What you should do: Starting from the line with "Task: Click the step 5 Creation circle", please copy exactly every line to the end of the listing, but not the pictures.

Start of Information given

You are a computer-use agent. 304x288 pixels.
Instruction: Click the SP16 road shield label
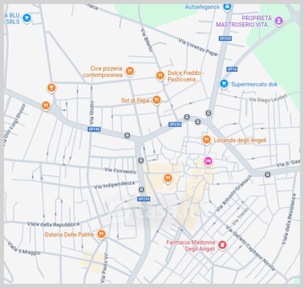[x=232, y=69]
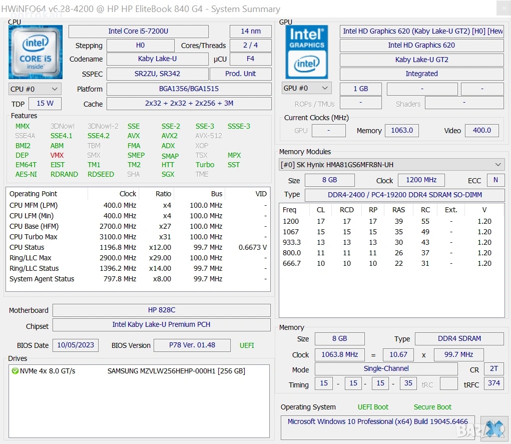This screenshot has width=511, height=444.
Task: Select the SAMSUNG MZVLW256HEHP drive entry
Action: coord(176,371)
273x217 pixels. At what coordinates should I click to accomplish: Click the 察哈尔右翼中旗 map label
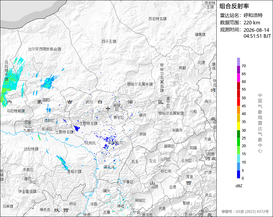pos(140,84)
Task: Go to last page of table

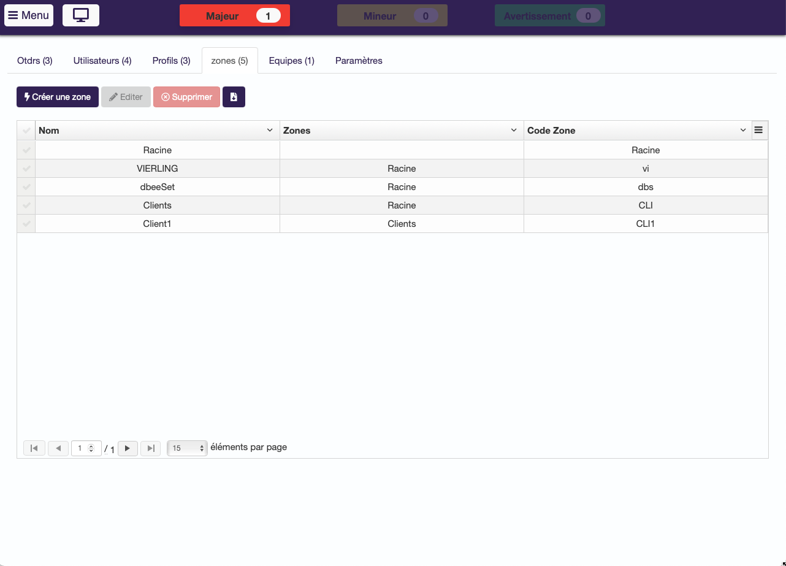Action: click(151, 448)
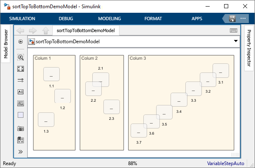
Task: Switch to the MODELING tab
Action: coord(109,19)
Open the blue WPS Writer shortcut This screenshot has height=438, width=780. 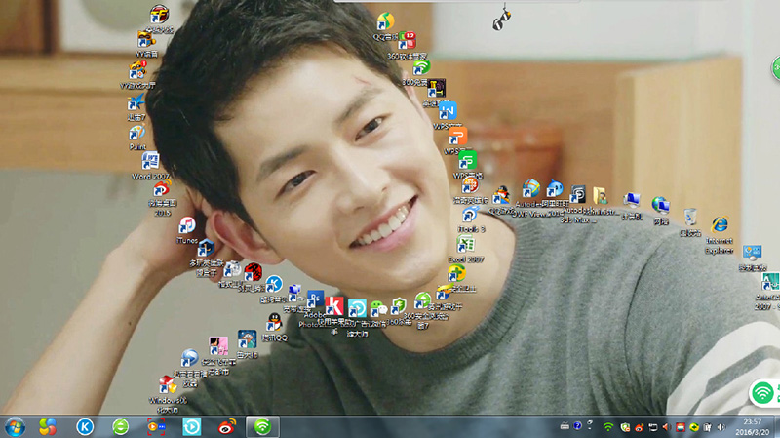click(x=448, y=110)
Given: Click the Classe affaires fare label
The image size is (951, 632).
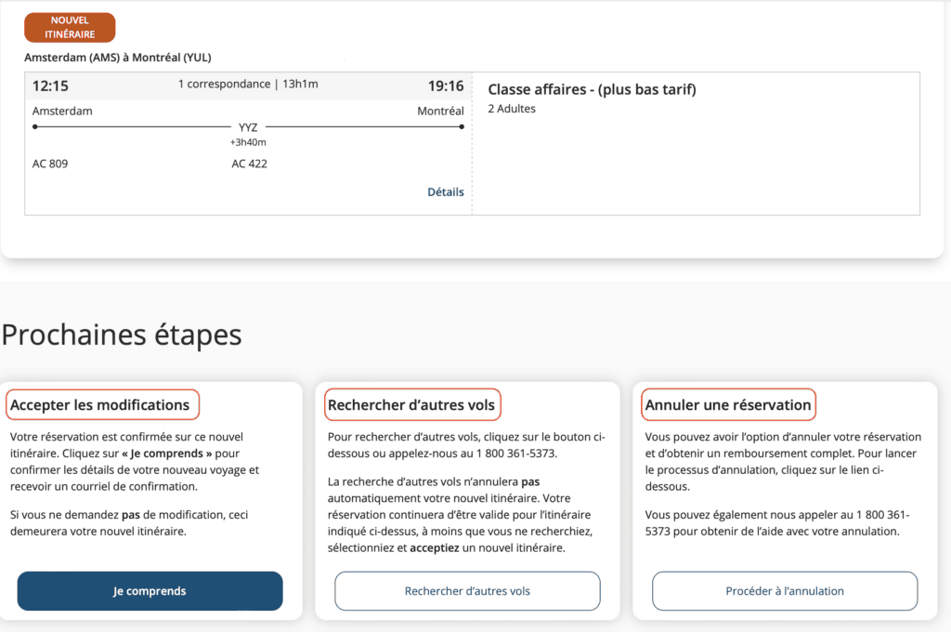Looking at the screenshot, I should (x=592, y=90).
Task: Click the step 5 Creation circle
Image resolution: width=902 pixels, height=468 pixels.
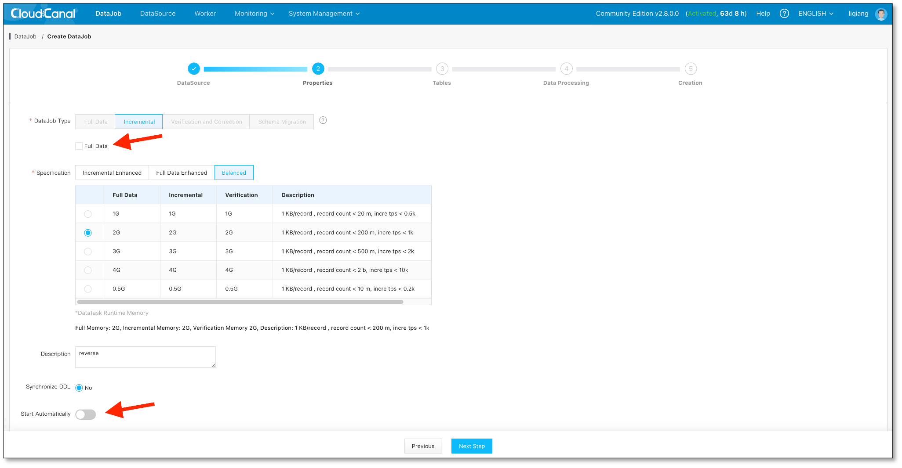Action: pos(690,69)
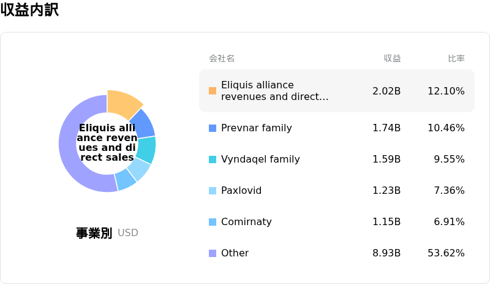Click the Eliquis alliance revenues row label
The width and height of the screenshot is (490, 284).
tap(274, 91)
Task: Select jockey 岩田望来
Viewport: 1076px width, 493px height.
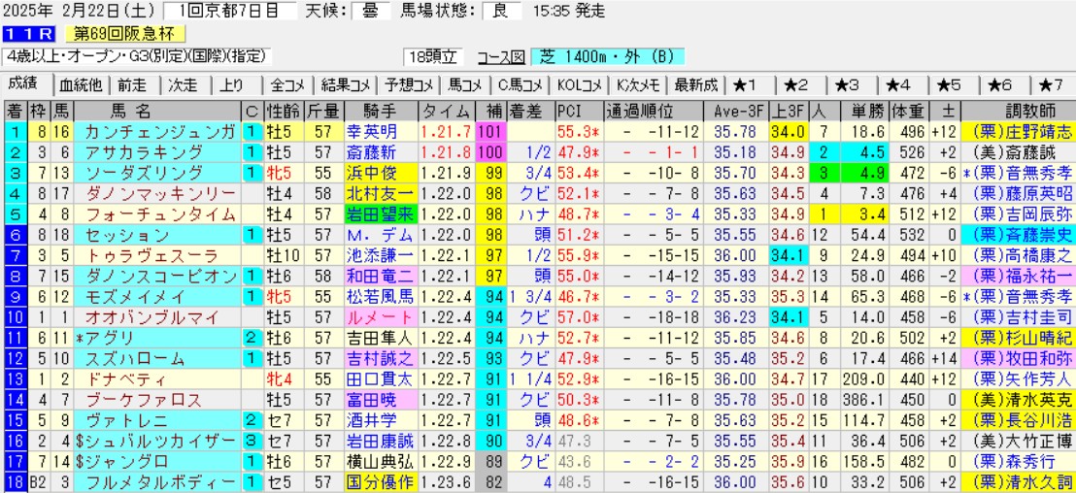Action: coord(381,214)
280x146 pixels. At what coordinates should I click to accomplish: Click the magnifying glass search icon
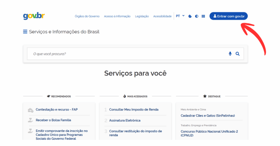(x=237, y=54)
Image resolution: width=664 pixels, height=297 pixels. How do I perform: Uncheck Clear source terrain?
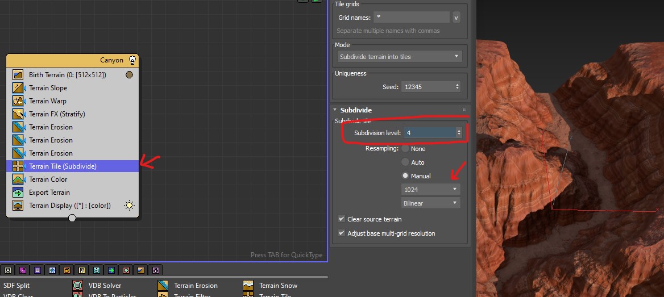click(x=342, y=219)
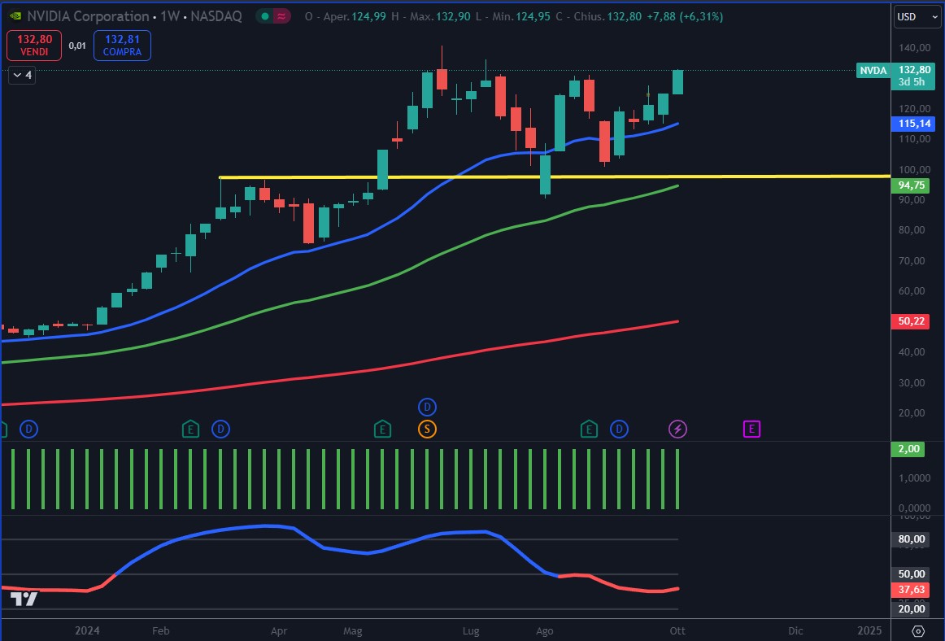Screen dimensions: 945x641
Task: Click the NVIDIA Corporation symbol title
Action: click(x=88, y=16)
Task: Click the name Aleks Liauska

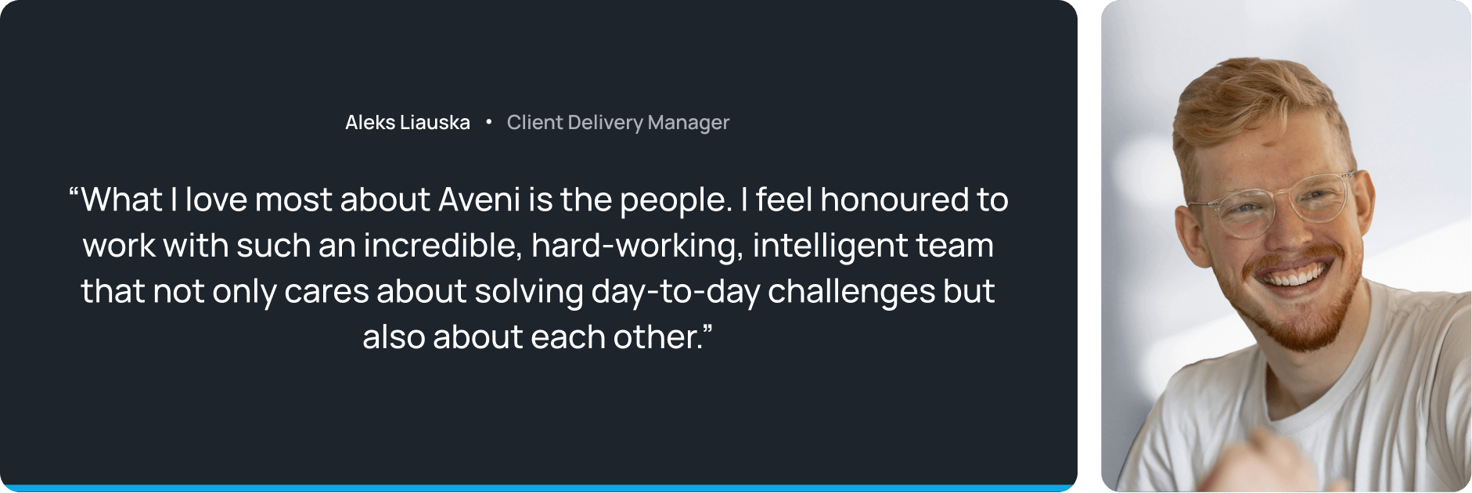Action: click(408, 123)
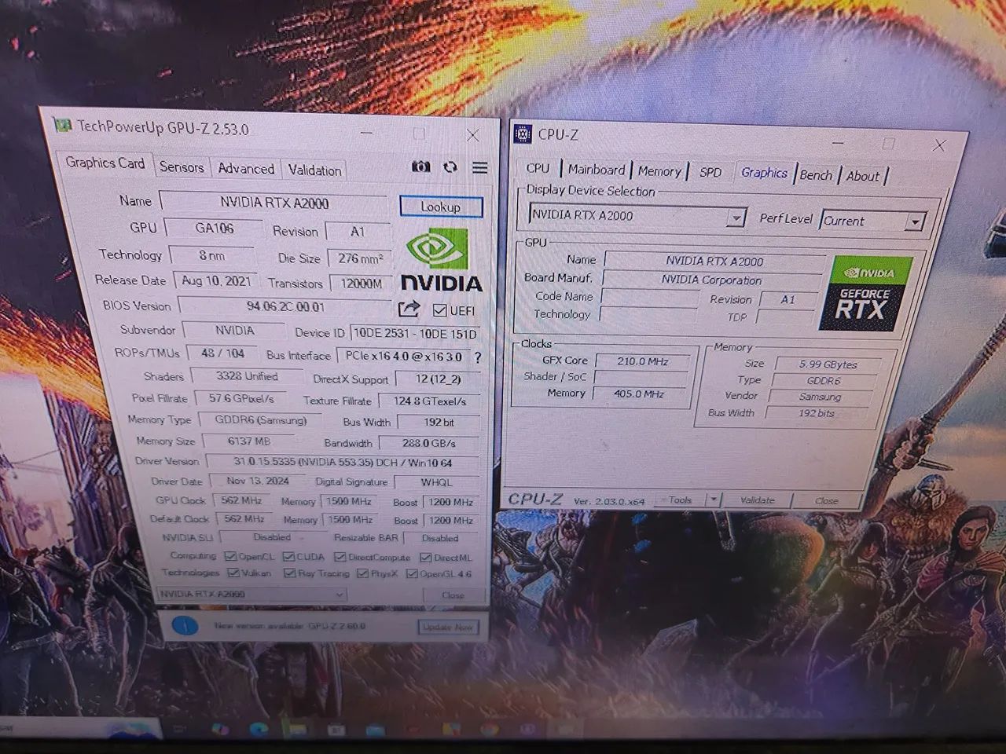Open the GPU-Z hamburger menu icon
The height and width of the screenshot is (754, 1006).
tap(479, 167)
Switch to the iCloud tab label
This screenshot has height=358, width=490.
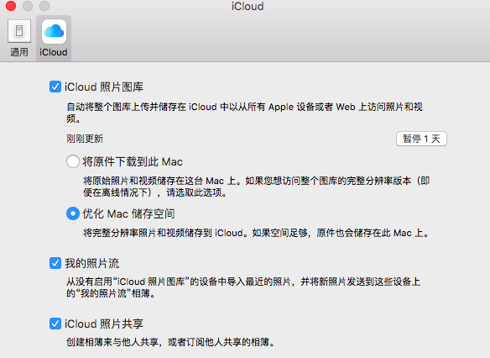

End of Information given

Answer:
Task: Click the step 5 Creation circle
Image resolution: width=902 pixels, height=468 pixels.
Action: pos(690,69)
Click the Eliquis alliance revenues row label
The width and height of the screenshot is (490, 284).
tap(274, 91)
Task: Select jockey 岩田望来
Viewport: 1076px width, 493px height.
Action: coord(381,214)
280x146 pixels. At what coordinates should I click to accomplish: Click the magnifying glass search icon
(x=237, y=54)
Image resolution: width=664 pixels, height=297 pixels. How do I perform: Uncheck Clear source terrain?
click(x=342, y=219)
Screen dimensions: 945x641
Task: Click the NVIDIA Corporation symbol title
Action: click(x=88, y=16)
Task: Click the name Aleks Liauska

Action: click(408, 123)
Open the GPU-Z hamburger menu icon
The height and width of the screenshot is (754, 1006).
tap(479, 167)
Switch to the iCloud tab label
This screenshot has height=358, width=490.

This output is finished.